After years of promising myself that I would make albums for my children from the thousands of photographs housed on my phone and my other cameras toted along to family events, I gave up. The first three years of my daughter's life are sitting on an external hard drive somewhere. It was time to do something, anything, so that my children would actually have a record of their lives, even if not organized in a perfect way.
In my first round, I purchased close to 3,000 4x6 prints from a volume consumer print house — choose your favorite there are tons out there — Shutterfly, Snapfish and more. I chose the 4x6 prints because they are the least expensive and fit neatly in a shoebox. You will get some cropping off of the short edge with the Samsung's native 4:3 image ratio, but you will get cropping on any of the traditional print sizes with the native size from most phones. It has only been a problem on a few of my images.
I loaded them up and ordered them in batches because I couldn't do more than 999 images at a time. I didn't spend time culling. I just put them on my computer from my phone, loaded them to the website, and selected as many as I could and ordered them. So what if I end up with the photos of what toilet we might buy when we renovated a few years ago. I didn't have time.
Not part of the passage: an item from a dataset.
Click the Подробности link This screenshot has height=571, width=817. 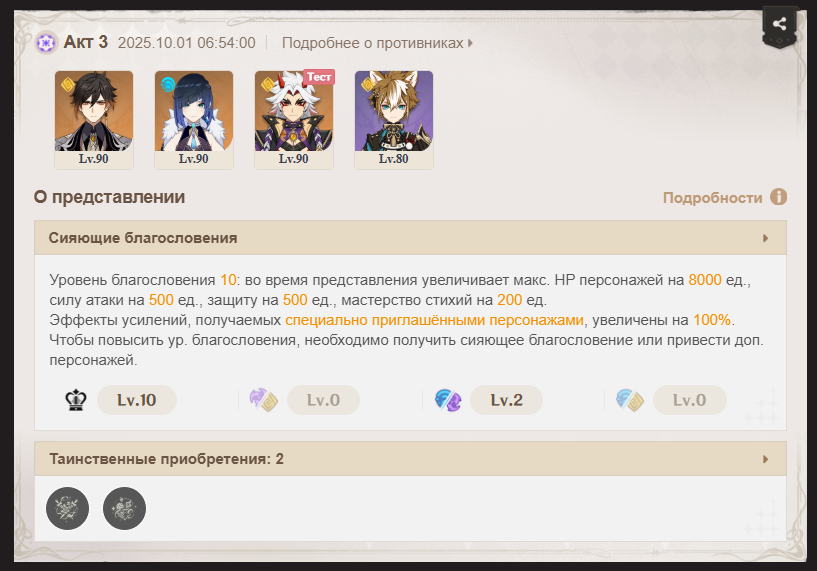coord(712,198)
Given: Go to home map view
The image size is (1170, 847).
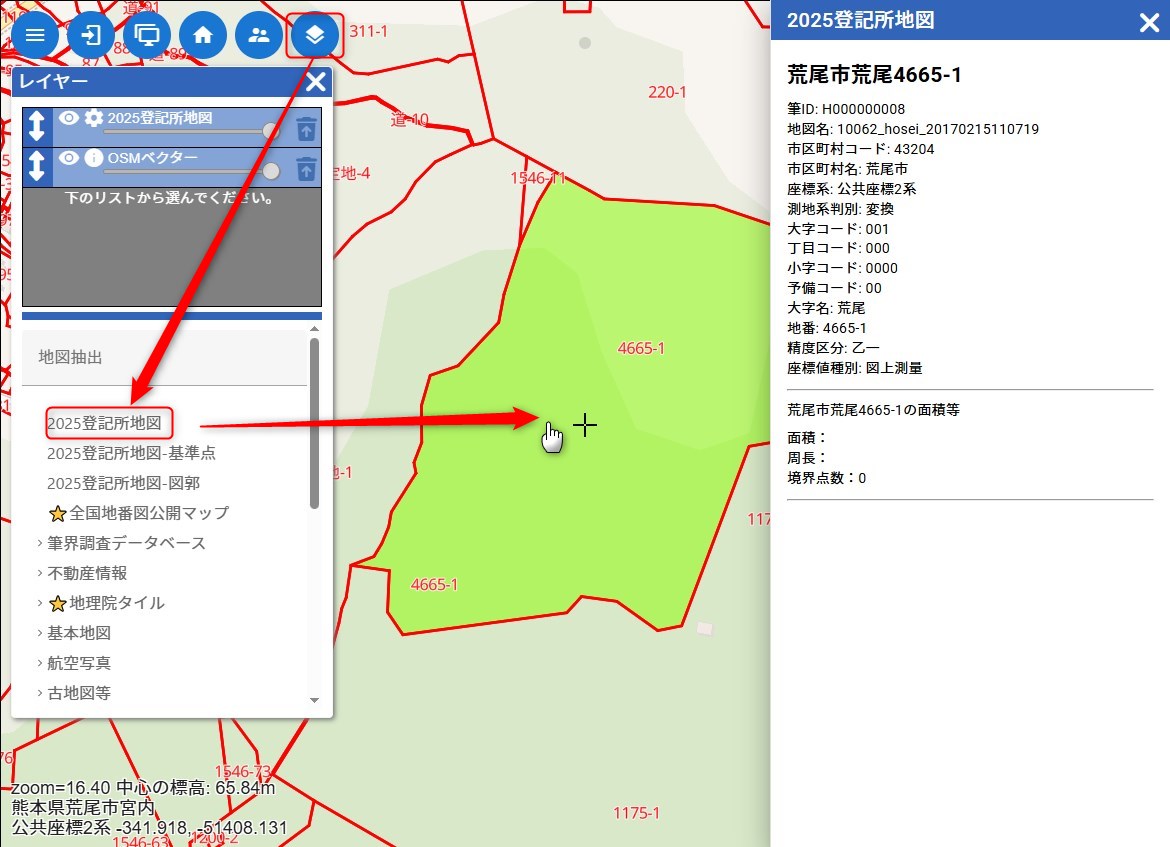Looking at the screenshot, I should coord(203,35).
Then I ordered archival boxes that are basically the same size as the shoeboxes my sister and I dug through when my mother and father turned 70 and we scanned hundreds of photos from our childhood into a digital frame. Now I was reversing the process. Extracting the digital to provide a safe record of life for my kids. You can find archival boxes in different places — even at the Container Store — but I really like the products at Gaylord. These are the boxes I purchased and have options to fit 4x5, 4x6, 5x7, or 8x10 sized prints. I went with 4x6.
Is it perfect? No. I am a fine art portrait photographer. To be honest, I cringe at the color balance and the countless imperfections in the prints that arrived. But it was magical to see my son and daughter sitting on the floor surrounded by their memories. Telling stories, even about things that happened just a a few months ago. And each time a new batch arrives, we all sit around passing the photos from one to the next before adding them to our "shoeboxes."
The Process
Now it is part of the system. Once a month, I transfer photos to my computer where they will live to be accessed when we want and where they will be backed up to a cloud server. I load a batch from my phone and print through an app which also makes sure that the photos are living on the cloud with Shutterfly. And Shutterfly offers unlimited free 4x6 prints so all you pay is shipping which ends up being about $25 for 250 images. It averages out to about 10 cents an image. When they arrive, we usually huddle together to go through them and then we load them into our boxes to be saved for a future date when we sit around together — knee to knee and elbow to elbow — reliving our adventures and filling up with love, nostalgia, and warmth as we remember our lives together, where we come from, and what we mean to one another. And someday, my children will sort through these photos with their children — when I am here and long after I am gone. But the next generations will know the stories from their parents, grand-parents, and great-grandparents. They will be connected to the past by tangible memories.